Like most cases, the Draco 10 has the usual styrofoam packaging and standard cardboard boxing.

Simple and Efficient Design

Antec’s Draco 10 is made out of SPCC steel for the body, a plastic front panel, and tempered glass for the side panel. Surprisingly lightweight, it comes with one 120mm exhaust fan in the rear, and provides a plethora of fan mounting options for a small case. The Draco 10 also supports M-ATX and ITX motherboards. Here are the full specs:

Dimensions444 x 220 x 410 mm (DWH)
Form FactorMini Tower
MaterialsSteel, Plastic, Tempered Glass
Mainboard TypeM-ATX, ITX
Front Access & ControlsPower, LED Control Button, USB3.0 x 2, MIC/AUDIO (HD)
Expansion Slots4
Internal Drive Bays2 x 3.5″/2.5″
3 x 2.5″
FansFront: 3 x 120mm/2 x 140mm
Top: 2 x 120mm/ 2 x 140mm
Rear: 120mm
Pre-installed FansRear: 1 x 120mm
RadiatorFront: 120/140/240/280mm
Top: 120/140/240/280mm (RAM length < 134mm
Rear: 120mm
Max CompatibilitiesGPU Length: < 360mm (without Front Fan)
CPU Cooler: < 165mm
PSU: <194 (with HDD), <350 (without HDD)
Dust FiltersFront/Top/Bottom
Net Weight5.3 Kgs
Gross Weight6.2 Kgs

Building in the Draco 10

Something that everyone should consider when building in a small-form-factor case is: plan the build.
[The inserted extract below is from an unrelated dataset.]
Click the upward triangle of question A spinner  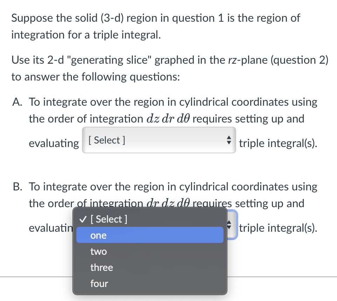point(229,138)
There were several times when I had to stop and think about the approach while building in this case. Not bad things; just things that you normally wouldn’t consider when you’re used to building in fuller-sized cases. The nice thing is that the Draco 10 provides a lot of options to accommodate that, such as drive and fan mounting options.
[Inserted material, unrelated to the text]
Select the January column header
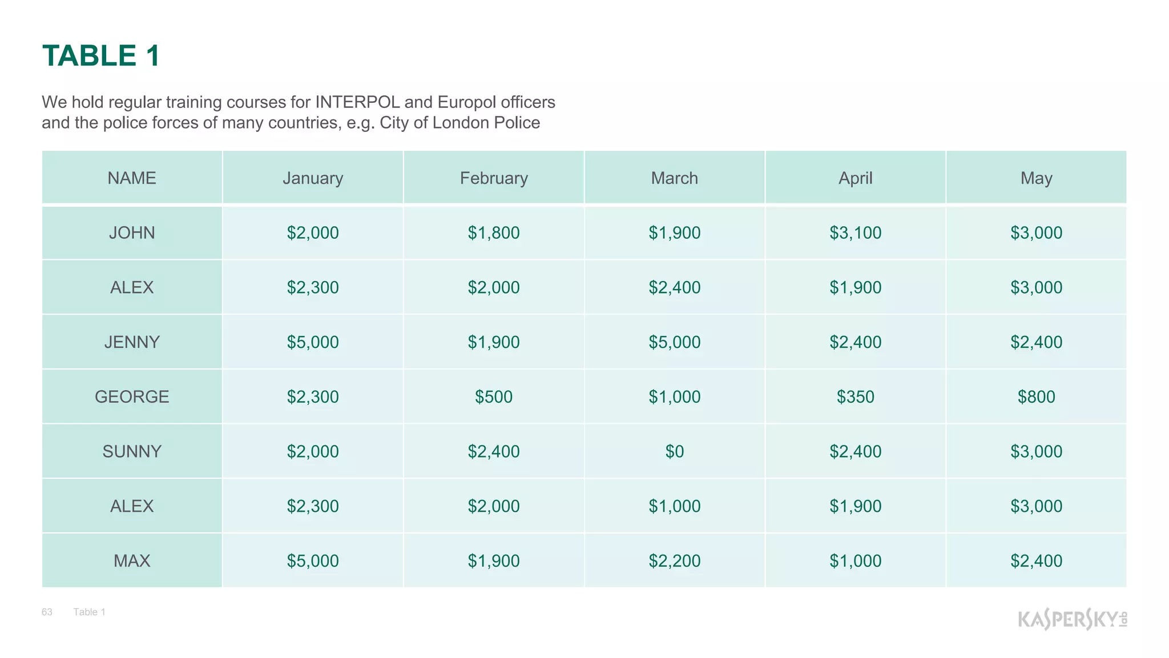Screen dimensions: 1169x658 pyautogui.click(x=313, y=178)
I used a Corsair RM1000X, which is an ATX sized PSU. This conflicted with the drive bay, but that can be removed if you have no use for it. However, if you do remove the bay, you lose the option to install 3.5″ drives or additional 2.5″ drives. When it came to the motherboard and GPU installation, I had no issues with installing an MSI B450I motherboard and RX470 graphics card. The Draco 10 can support cards up to 360mm if you don’t have front fans, so you’ll be fine if you have one of the latest GPUs from Nvidia or AMD,

Because my approach to installation is based on just the necessities, I did have to consider cable management. Since I don’t have special or custom cables for the PSU or SATA connections, I had to adjust the cables a little with the available openings to the motherboard. It’s not really a problem, but it’s something I’ve noticed with most cases nowadays.

So Many Airflow Options

Since I didn’t have a spare radiator for my CPU, I installed three 120mm fans at the front. There are also two fan mounts at the bottom of the shroud if you need extra airflow. During the installation, I found that my motherboard limited some of my configuration options. For example, my motherboard only had one case fan header. So I would either have to set my fans up for direct PSU power or find a splitter to attach all my fans to my motherboard. This would be a different story had I used a radiator instead.

A Little Squeeze of RGB

The Draco 10 has an RGB element in the front of the case. The LED control button at the top of the case cycles through your usual color patterns and solid color configurations. It’s just enough to wink at you during late-night gaming.

Worry-Free Mini Builds

It was a relief to build in the Antec Draco 10. I didn’t have to worry about shoving components into tight spots, and there is plenty of airflow throughout the case so that overheating shouldn’t be a problem. In fact, I really didn’t mind the generous breathing room it offers.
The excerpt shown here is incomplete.